Extrait d'article:
========

L'Autorité environnementale considère que la politique publique de lutte contre les nitrates d'origine agricole est dans une situation sans issue. Dans une note délibérée, elle formule une nouvelle fois des recommandations pour améliorer la situation.

Eau  |    |  D. Laperche
Lutte contre la pollution des nitrates : une politique publique dans l'impasse ?

Le 1er janvier 2024 était la date butoir pour la mise en œuvre des mesures de la septième génération des douze programmes d'action régional (PAR) nitrates comme du plan national (PAN). Si certaines auront un peu de retard, en lien notamment avec l'approbation tardive du 7e PAN, la question de l'ambition de ces documents se pose toujours. C'est en tout cas l'avis de l'Autorité environnementale (AE).

Face au manque d'intégration des recommandations qu'elle a formulées tant dans les PAR que dans le PAN, elle a décidé d'adopter une note délibérée (1) en novembre dernier afin de pointer « l'impasse dans laquelle se trouve cette politique publique ». Les conclusions de cette note s'appliquent au PAN, mais également aux PAR des régions Bretagne, Centre-Val-de-Loire, Grand Est, Hauts-de-France, Nouvelle-Aquitaine, Occitanie et Provence-Alpes-Côte d'Azur. « À l'instar du 7e PAN et des précédents PAR, il est peu probable que les 7es PAR permettent aux régions de progresser, estime-t-elle. De même, leur contribution à l'atteinte des objectifs de la DCE [directive-cadre sur l'eau] comme de la DCSMM [directive-cadre Stratégie pour le milieu marin] est compromise. »

À l'origine de ces démarches : la directive Nitrates de 1991, dont l'objectif était de maîtriser la pollution par les nitrates d'origine agricole. « La pollution des eaux par les nitrates est liée en grande partie à l'excès de fertilisants azotés de synthèse utilisés par l'agriculture ainsi qu'à l'épandage des effluents des élevages directement ou sous forme de digestats de méthanisation », a pointé l'AE. En France, le texte européen s'est traduit par la définition de territoires très touchés par cette pollution, les zones vulnérables, sur lesquelles des programmes d'actions nitrates doivent être appliqués.

========

Données sources:
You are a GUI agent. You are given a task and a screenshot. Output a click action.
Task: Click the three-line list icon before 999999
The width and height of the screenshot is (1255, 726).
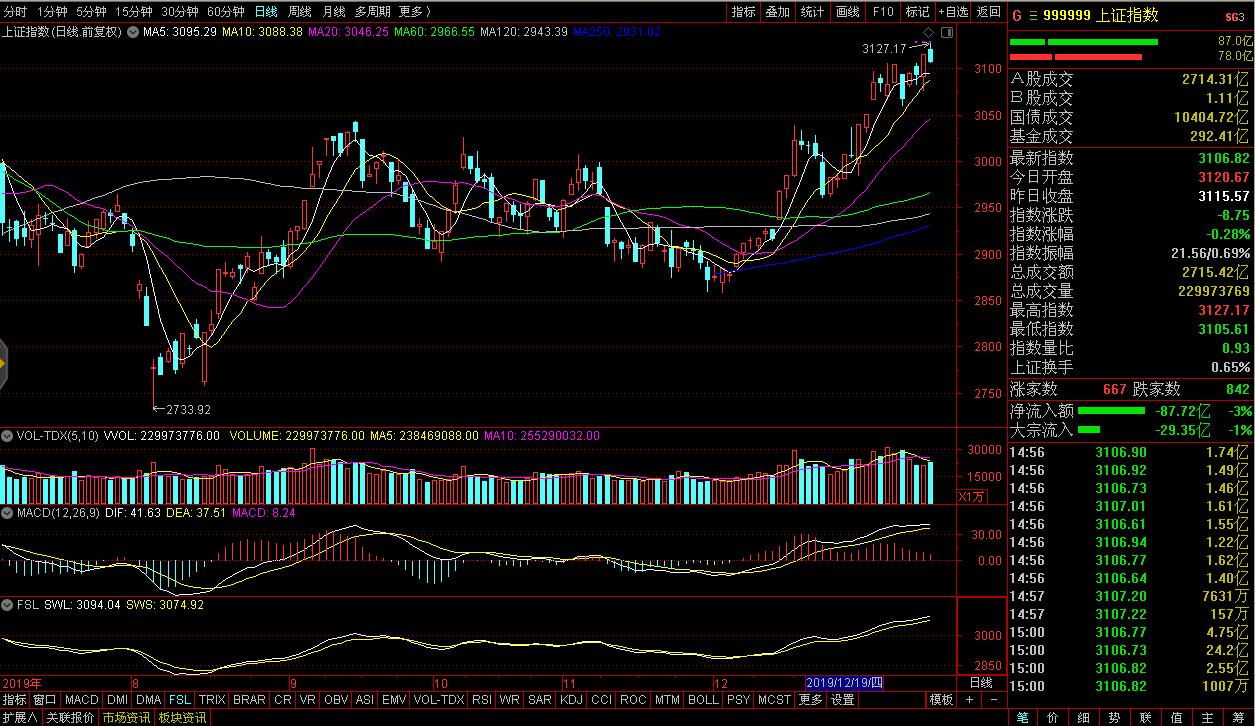pos(1033,15)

========

Série d'exercices:
a) Recopiez, dans l'article sur les nitrates, tout le passage qui va de « L'Autorité environnementale considère » jusqu'à « améliorer la situation. ».
b) Prolongez l'article sur la lutte contre les nitrates en reprenant juste après sa dernière phrase.

Réponses:
a)
L'Autorité environnementale considère que la politique publique de lutte contre les nitrates d'origine agricole est dans une situation sans issue. Dans une note délibérée, elle formule une nouvelle fois des recommandations pour améliorer la situation.

b)
Un bilan globalement stable

“ Les évaluations environnementales [du PAN et des PAR] examinées sont rarement satisfaisantes et n'atteignent aucun des objectifs d'une telle démarche ” Autorité environnementale
Le bilan (2) de la mise en œuvre de la directive Nitrates, sur la période 2016 à 2019 (réalisé par le ministère de la Transition écologique et l'Office français de la biodiversité pour un rapportage européen) montre une situation stable par rapport à la précédente campagne. Ainsi, 13 % des stations du réseau de surveillance des eaux souterraines présentent une concentration moyenne annuelle en nitrates supérieure à 50 mg/l et près de la moitié inférieure à 25 mg/l. Le nord et l'est de la France présentent une tendance à la hausse et, à l'inverse, l'ouest (la Bretagne), une amélioration.

Côté eaux superficielles, 1,4 % des stations montre une concentration annuelle moyenne supérieure à 50 mg/l et 81 % inférieure à 25 mg/l. Avec des progrès à noter en Bretagne, Vendée, sud-ouest de la France et des reculs dans le Bassin parisien, l'est de la France et le nord du bassin rhodanien.

Dans sa note délibérée, l'AE rappelle, en premier lieu, qu'une évaluation environnementale est effectuée pour le PAN et chacun des PAR de la 7e génération. « Celles qui ont été examinées par l'Ae sont rarement satisfaisantes et n'atteignent aucun des objectifs d'une telle démarche », regrette l'autorité. Autre constat : l'absence de prise en compte conjointe des PAN et des PAR par les évolutions environnementales. « L'exercice n'a pas consisté à compléter des mesures nationales par des mesures régionales adaptées aux territoires, pour que l'ensemble des mesures atteigne un objectif, mais à prendre acte des résultats d'une négociation entre les parties prenantes et l'État et de compromis dans desquels la prise en compte de l'environnement est secondaire », constate l'AE.

L'Autorité déplore également le manque d'outils de suivi pour véritablement évaluer les avancées permises par les mesures élaborées pour chaque version des plans.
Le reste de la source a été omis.